Table II shows the transition labels corresponding to the transitions abbreviated by " $\{l\}$ " and "..." in Fig. 29, each starting and ending in the dark-shaded state.

In addition to the explicit event Read, function calls in the FSM part are also used as events for communication between concurrent state machines. For the sake of clearness, two state variables  $ContextConfl \in \{free, Imperm\}\)$ and  $AddrConfl \in \{free, DropIt\}\)$ —both initialized with free—have been introduced, which could be replaced by further concurrent state machines, each with two states. An in-state operator M in s has been introduced, which is true iff state machine Mis in its state s.

The queues involved in conflicts are marked by shading in Fig. 29. All three conflicts have in common that usually one of their conflicting functions (CalcVi, Store, OutHeader) is executed and the other one (Impermit, Drop, EmptyQueue) is only in case of an irregular operation, which depends on the value of the token in the respective queue.

The NewHeader conflict differs from both the Context and the Addr conflict in that the transition predicates of both conflicting functions OutHeader and EmptyQueue are equal. Hence, the conflict model represents the fact that if one of the transitions is enabled, the other one is enabled as well. Then, based on the value of the token in NewHeader, the conflict can be resolved directly by executing either OutHeader or EmptyQueue.

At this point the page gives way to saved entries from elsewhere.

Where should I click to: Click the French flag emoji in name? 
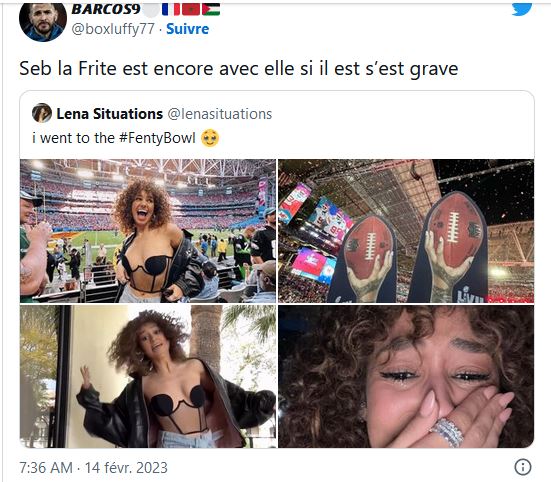click(x=171, y=9)
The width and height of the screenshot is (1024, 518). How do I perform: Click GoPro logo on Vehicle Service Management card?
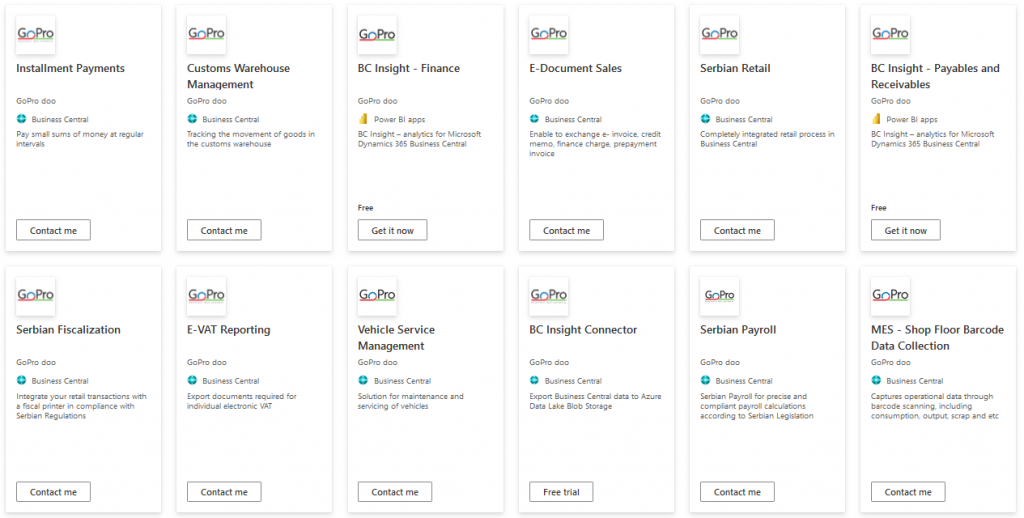[x=377, y=296]
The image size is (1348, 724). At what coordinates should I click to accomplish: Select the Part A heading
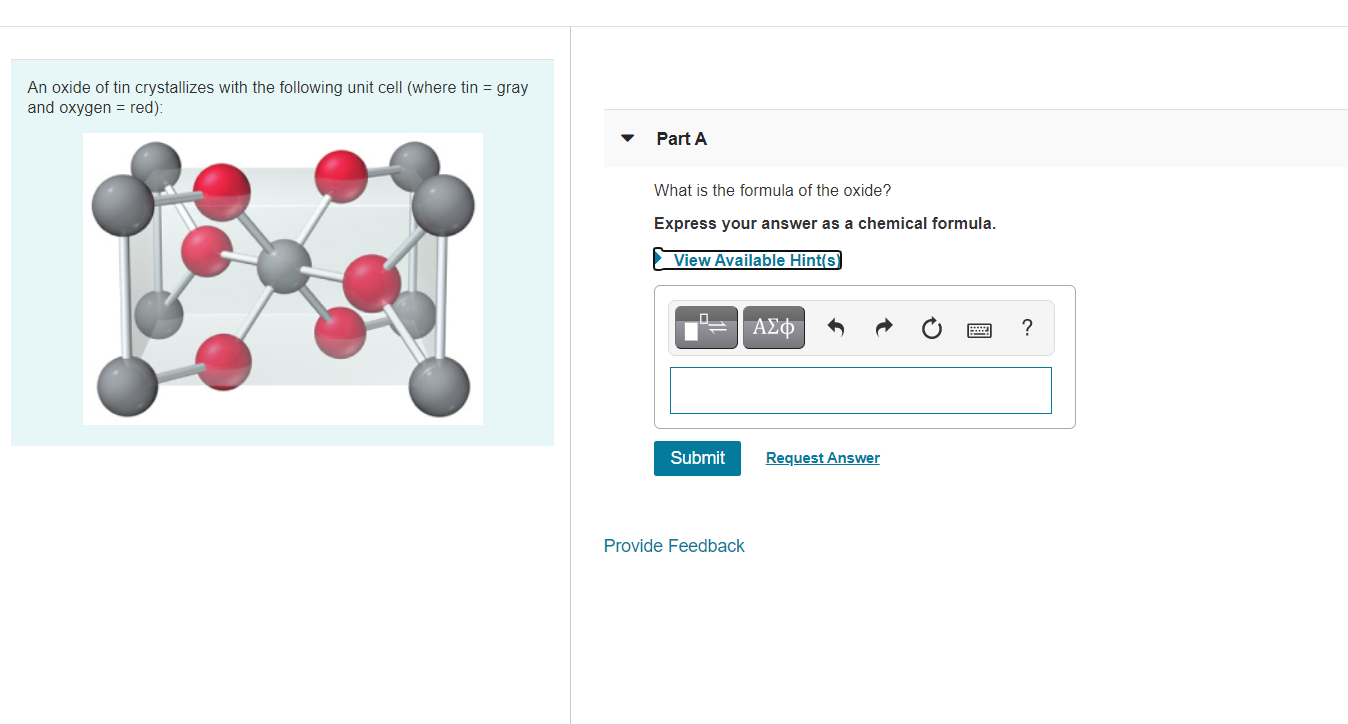tap(682, 139)
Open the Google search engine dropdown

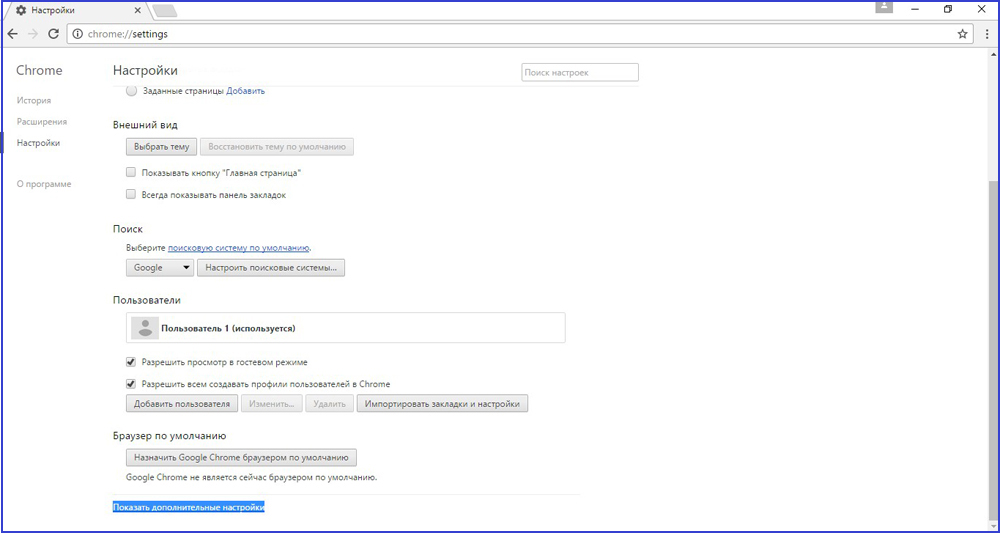tap(160, 268)
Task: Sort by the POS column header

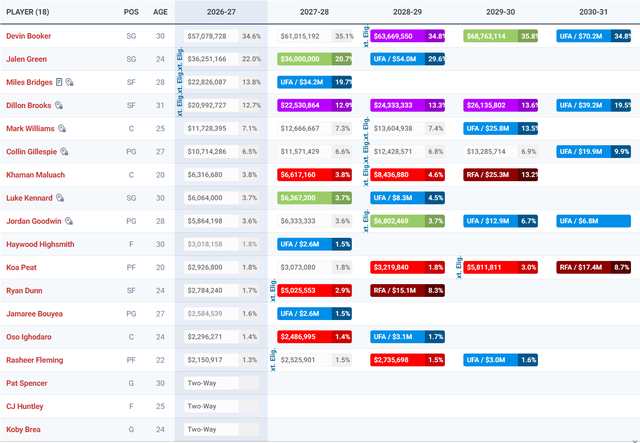Action: tap(131, 12)
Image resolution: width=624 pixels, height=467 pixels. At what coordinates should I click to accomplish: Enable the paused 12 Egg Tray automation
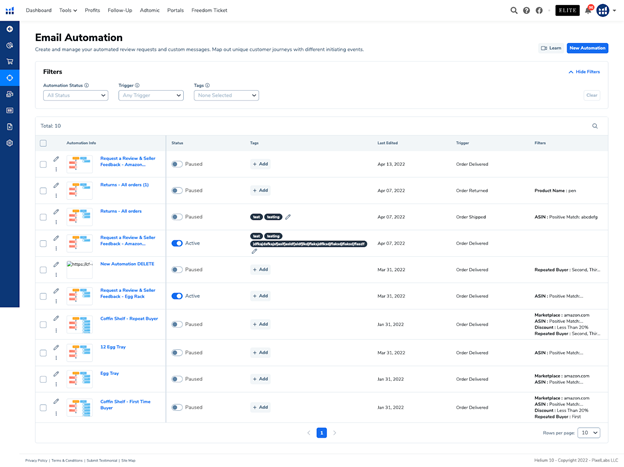point(177,352)
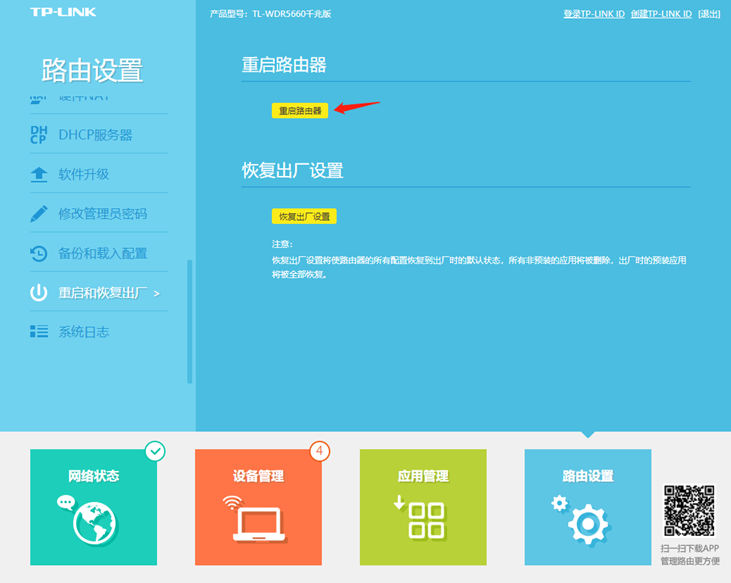Open the 创建TP-LINK ID link

[x=661, y=14]
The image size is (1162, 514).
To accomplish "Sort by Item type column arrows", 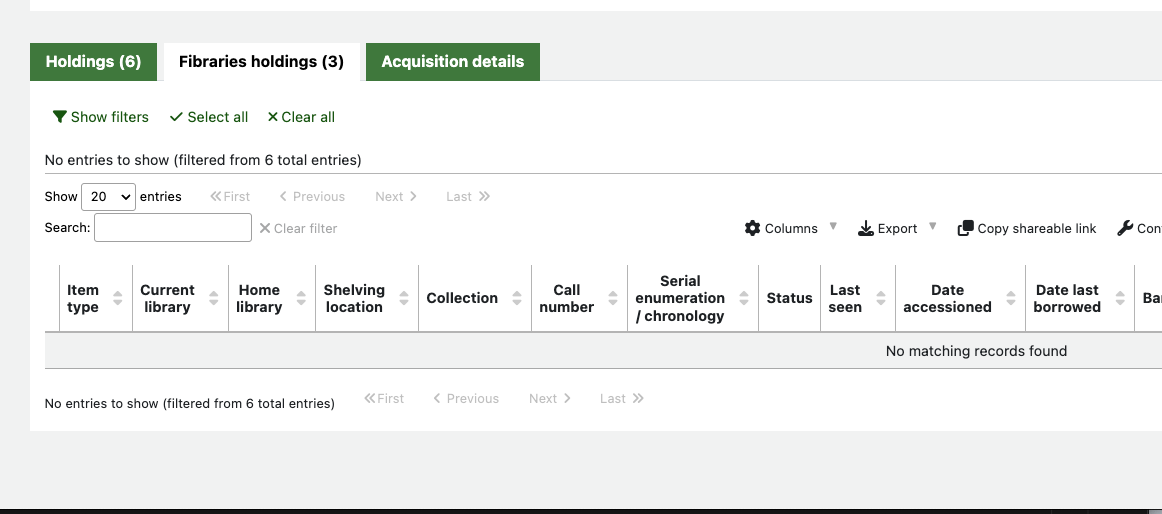I will coord(118,298).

The latter is not the case for the Context conflict (and the Addrconflict as well). If *CalcVi* is enabled, then *Impermit* is also enabled and can be executed, but not vice versa. If the execution predicate of *Calc Vi* is satisfied, the conflict is resolved based on the token in *Context*: Either *Calc Vi* is executed directly or Impermit has to be executed—which possibly cannot be done due to its unsatisfied predicate. To avoid the necessity of repeatedly evaluating the conflict decision or of delaying the execution of Calc Vi, the result of the conflict resolution is stored by changing the internal state of the conflict model and thus binding the conflict to Impermit by setting ContextConfl = Imperm. Later on, only the remaining execution predicates of Impermit have to be checked, which results in less dynamic decision overhead than otherwise. The value *free* represents an unresolved conflict, while the values Imperm and DropIt denote that a conflict is bound to the respective transition.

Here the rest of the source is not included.